Beyond the River. Down on the ground the Allied troops—airborne no longer, just expert infantrymen now—set about speedily to vanquish the first and most formidable foe: the inevitable confusion and disorganization of a large-scale drop. The fact that they were in the middle of enemy territory did not disconcert them. That is what the tough-trained, extra-paid airborne troops are trained for. Their corps spirit is as cocky as the marines'. The masters of many weapons, from the lovingly whetted knife to the .57-caliber antitank gun, they are prepared to fight without tanks or artillery support. They are well aware that their presence in the enemy's vulnerable rear zone is excruciatingly unpleasant to him. But men have to find their outfits; outfits have to get in line with each other for tactical operation; the whole organization has to establish communications and a functioning chain of command. The process takes time.

But once the first shock of landing was over, the men of the Rhine drop went into action smoothly, setting up their guns and mortars, unpacking ammunition, getting the command radios working, moving out to crush local opposition and drive for the main objective.

In this case the objective was a limited one: to help in the establishment of a Rhine bridgehead for the British Second Army by seizing and holding an oblong patch of high ground northwest of Wesel. The drop itself, made in great strength, went on from 10 a.m. to 1 p.m. By late afternoon both the British and U.S. divisions had made contact with British troops working overland from the river; by 6 p.m. the skytroopers had taken all their assigned objectives, including several intact bridges over the Yssel River, regarded as the Nazis' next main line of resistance after the Rhine. Before midnight the airborne men had captured 4,000 German troops behind their own front lines.

Nazi resistance was spotty—weak at some places, iron hard at others. British paratroopers at the north end of the area ran head-on into the German 7th Parachute Division, dropped back before one counterattack, then drove forward again.

Through the night there were short, bitter patrol clashes all around the perimeter, especially where German detachments came to grips with bands of paratroopers who had dropped farther out and were making their way back to the main body.

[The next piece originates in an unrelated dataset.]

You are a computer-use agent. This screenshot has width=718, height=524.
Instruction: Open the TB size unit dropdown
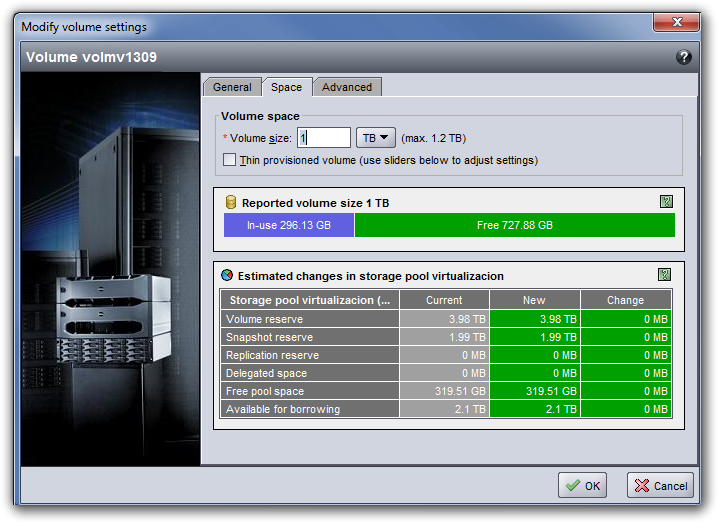(x=376, y=138)
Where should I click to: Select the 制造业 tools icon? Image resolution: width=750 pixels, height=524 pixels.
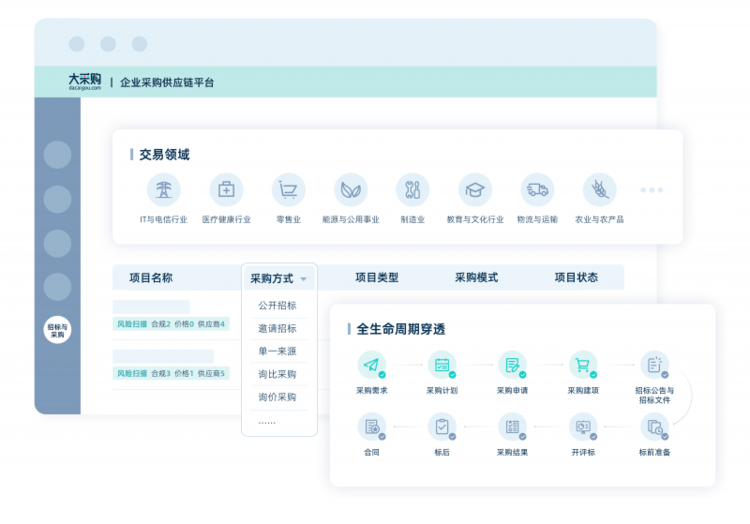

But by the second day it was clear that the airborne attack had come off beautifully, and that it could stand almost as a textbook model of sound airborne doctrine: jump for the open spots and clip the enemy from the side; jump in real strength, not in penny packets for the enemy to chew up one by one; jump close enough to the main attacking ground force so that contact can be made before the airborne group is worn down.